The business activity index rose by 5.7 points to 46, while new sales orders booked an even bigger 6.9-point
increase in November to 46.6 points. While these solid improvements are encouraging developments and point to some recovery in underlying demand filtering through to better activity, there are some worrying signs in the survey results. These include the fact that higher activity did not filter through to the employment index, which remained largely unchanged at a low 41.1 index points in November. Another concern is that the congestion at South Africa’s ports is seemingly resulting in a slower delivery of supplies. Respondents note that the unavailability of inputs required could hurt production abilities and push up costs. Exports were also under pressure.
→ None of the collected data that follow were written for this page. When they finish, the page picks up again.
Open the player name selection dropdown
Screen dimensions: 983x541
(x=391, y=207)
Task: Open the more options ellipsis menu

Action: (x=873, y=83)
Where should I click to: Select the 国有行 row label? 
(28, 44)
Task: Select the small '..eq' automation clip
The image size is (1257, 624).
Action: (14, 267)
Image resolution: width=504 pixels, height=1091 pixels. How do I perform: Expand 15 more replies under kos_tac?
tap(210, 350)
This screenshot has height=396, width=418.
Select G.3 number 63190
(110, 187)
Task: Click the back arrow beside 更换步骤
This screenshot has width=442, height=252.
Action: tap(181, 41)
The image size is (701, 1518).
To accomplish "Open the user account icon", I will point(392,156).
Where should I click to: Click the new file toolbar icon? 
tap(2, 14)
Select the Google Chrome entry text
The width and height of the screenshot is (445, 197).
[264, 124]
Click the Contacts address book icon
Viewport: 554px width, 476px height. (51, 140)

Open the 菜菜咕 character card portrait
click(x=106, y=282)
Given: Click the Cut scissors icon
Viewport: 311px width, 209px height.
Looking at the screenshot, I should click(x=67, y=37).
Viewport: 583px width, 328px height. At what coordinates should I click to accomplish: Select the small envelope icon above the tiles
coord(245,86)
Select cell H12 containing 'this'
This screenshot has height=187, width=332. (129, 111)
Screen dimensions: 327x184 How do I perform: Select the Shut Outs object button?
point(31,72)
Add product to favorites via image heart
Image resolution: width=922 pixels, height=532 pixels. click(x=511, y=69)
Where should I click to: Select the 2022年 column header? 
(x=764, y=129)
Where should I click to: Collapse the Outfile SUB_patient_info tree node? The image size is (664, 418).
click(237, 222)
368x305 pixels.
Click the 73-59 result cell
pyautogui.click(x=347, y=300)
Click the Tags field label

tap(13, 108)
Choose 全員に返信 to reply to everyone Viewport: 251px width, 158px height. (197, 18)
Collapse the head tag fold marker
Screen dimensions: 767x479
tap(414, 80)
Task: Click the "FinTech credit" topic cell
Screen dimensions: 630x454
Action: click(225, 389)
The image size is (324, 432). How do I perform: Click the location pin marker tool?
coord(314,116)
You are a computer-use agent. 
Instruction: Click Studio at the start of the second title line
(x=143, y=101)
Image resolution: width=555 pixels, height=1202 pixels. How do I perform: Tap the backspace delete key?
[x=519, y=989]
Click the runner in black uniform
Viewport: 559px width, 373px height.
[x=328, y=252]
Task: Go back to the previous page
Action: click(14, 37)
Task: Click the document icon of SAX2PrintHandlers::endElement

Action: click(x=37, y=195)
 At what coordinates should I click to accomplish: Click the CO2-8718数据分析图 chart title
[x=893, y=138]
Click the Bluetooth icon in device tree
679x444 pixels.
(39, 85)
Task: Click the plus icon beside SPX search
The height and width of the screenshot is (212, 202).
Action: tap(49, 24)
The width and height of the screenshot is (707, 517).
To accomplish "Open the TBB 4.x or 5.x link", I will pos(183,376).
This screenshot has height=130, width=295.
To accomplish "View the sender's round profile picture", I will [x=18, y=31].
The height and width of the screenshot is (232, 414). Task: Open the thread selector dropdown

Worryingly, it seems like it will take at least a few months for the disruptions at the harbours to clear up, which means that this could have a lingering negative impact on the sector.
Indeed, the expected business conditions index declined further in November and is now at its weakest level since the strictest months of South Africa’s COVID-19 lockdown in 2020. Following a significant 12.2-point decline in October, the index lost a further 2.4 points to reach 41 in November. This means that purchasing managers expect business conditions to deteriorate in six months. Beyond issues with logistics, the recent ramp-up in the intensity of load-shedding, following some weeks of respite, may also have depressed forward-looking sentiment.
There was some good news on the cost front. The purchasing price index continued its downward trend and eased to 61.5 index points in November. This is the lowest level since early 2018 and suggests that after a brief reacceleration in price pressure earlier this year amid a sharply weaker rand exchange rate, the moderation continued through the second half of the year.